Monday, December 15, 2014

'Evolutionary' classifications still do not have any information content (that special issue on paraphyly)

(The following is the fourth part of a series of posts on an Annals of the Missouri Botanical Garden special issue on “Evolutionary Systematics and Paraphyly”. All posts in this series are tagged with “that special issue”.)

(Updated 29 December 2014 to increase clarity and to make the style a bit less strident.)

Next we come to the contribution written by Elvira Hörandl (2014). I could say that the paper is a strange thing, but then again most of them are seeing as how they generally do not fall into the usual categories of publications in my area, either original research or review articles. In the present case, the paper could perhaps most accurately be described as a review article, but one looking back not, as usual, across a rich and productive field that the author now attempts to summarise, but looking back instead onto a single previous publication: a classification of the buttercup genus Ranunculus also published by herself (Hörandl & Emadzade, 2012).

This means that except for lacking the methods section and extensive supplementary material this paper has pretty much the same content as that earlier publication: it describes the same classification and extols it as superior to one that would accept only monophyletic taxa. It contains much rapid-fire criticism of phylogenetic systematics but mostly revolves around two central claims, and it is those two which I will focus on in this post.

Hörandl's main argument in the paraphyly discussion, and the first core claim of this paper, is that an 'evolutionary' classification, one that allows paraphyletic taxa, has higher information content than phylogenetic systems. Before we examine this claim, it behoves us to stop and consider what is meant with 'information content', because that may not immediately be clear.

In a later piece of the same special issue, Tod Stuessy will quite openly write that when he is talking about paraphyletic groups being informative he means predictiveness of morphological similarity. The problem here is that to be maximally informative and predictive of that, the classification would have to be an entirely phenetic one, and that is not what he and Hörandl want; they want a mixture of phenetics and descent.

The present paper does not express itself quite that clearly, but it does contain the following: “Information is needed on karyology, phenotype, character evolution, and ecology to reflect the diversity of the genus”. That is quite something to chew on. Clearly all that information is useful, but how can it all be expressed in a single classification of nested taxa? Would one not need, and even prefer, at least four different classifications to capture it? If an 'evolutionary' systematist refers to, say, “section Ranunculastrum”, will I therefore know that those plants all have the same base chromosome number? What if she has defined that section based on ecological similarity instead?
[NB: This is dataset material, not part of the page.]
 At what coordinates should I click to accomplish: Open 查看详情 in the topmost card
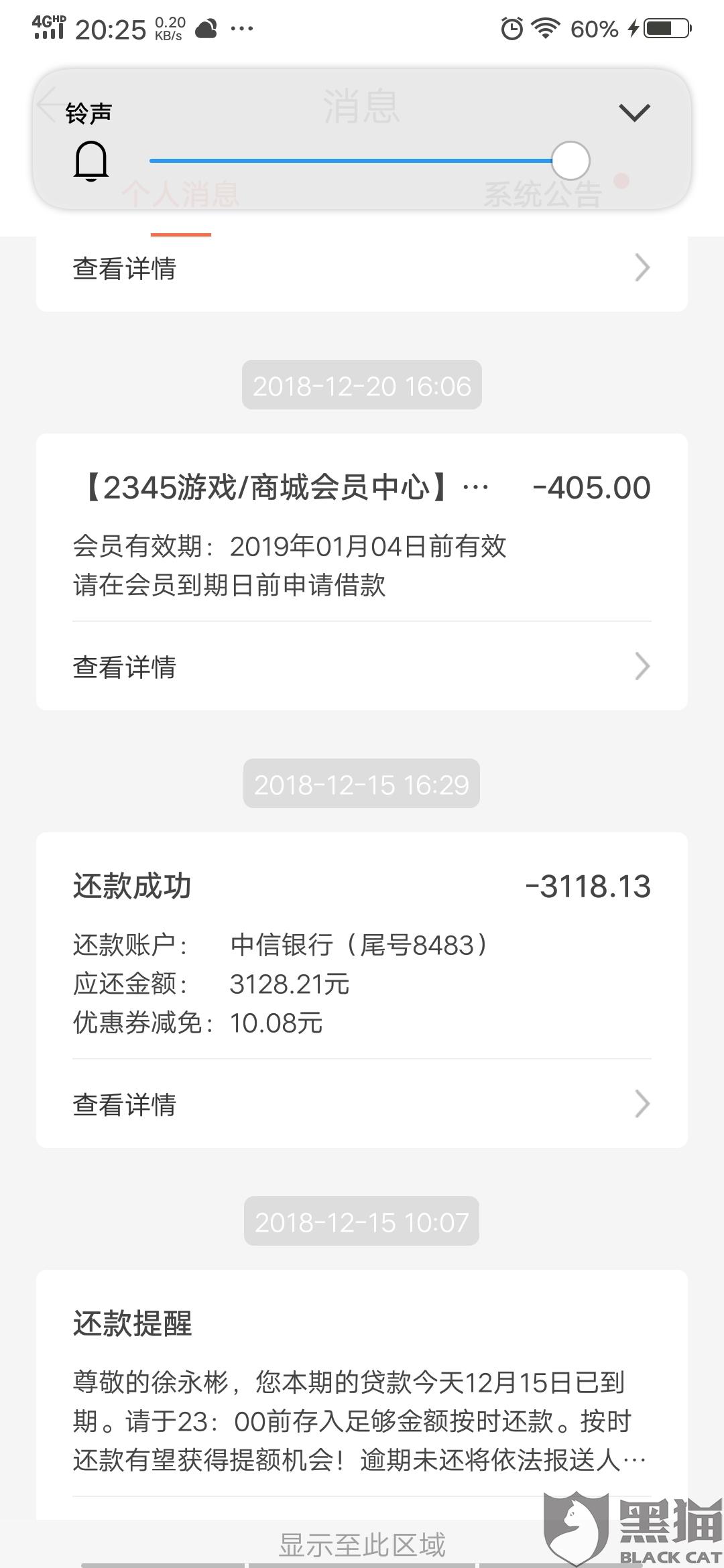click(362, 268)

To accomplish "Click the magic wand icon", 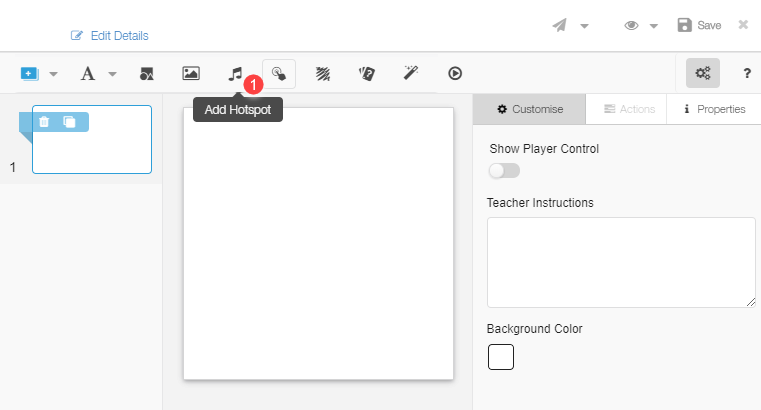I will 410,73.
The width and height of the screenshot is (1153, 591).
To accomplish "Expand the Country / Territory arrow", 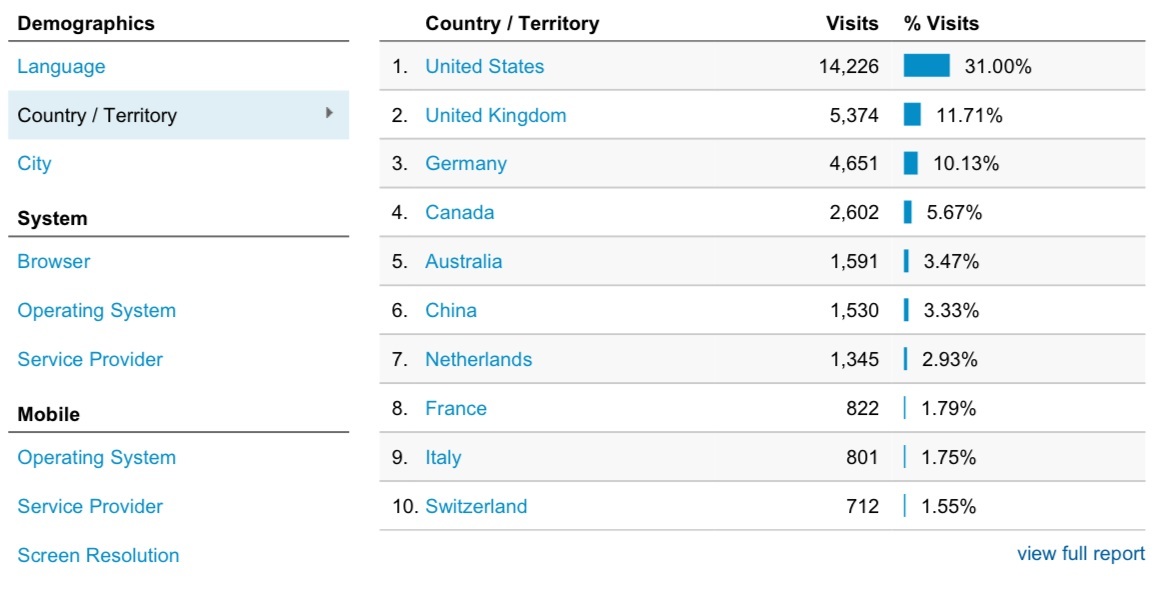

At any rate, we can probably accurately summarise the paper's first claim as that of 'evolutionary' classifications providing information on both descent and phenotype, whereas phylogenetic and phenetic classifications provide information on only one of these each. That is what is implied by figure 1, for example. The question is if any classification, 'evolutionary' or not, can actually do that.

The second claim is perhaps even stranger: In various places the paper asserts that 'evolutionary' classification “restricts the number of equally valid options for classification”. It is strange because having only one clear, objective and universal way of classifying is usually considered to be one of the major advantages of cladism, of phylogenetic classification. By allowing only monophyletic groups it removes the subjective and authoritative element from systematics, making it a science instead of a shouting match. The 'evolutionary' approach, on the other hand, recognises monophyletic and paraphyletic taxa, so it should be obvious that the available options have already been multiplied beyond those of cladism, and that is before we examine how many different ways there are to circumscribe a paraphyletic group.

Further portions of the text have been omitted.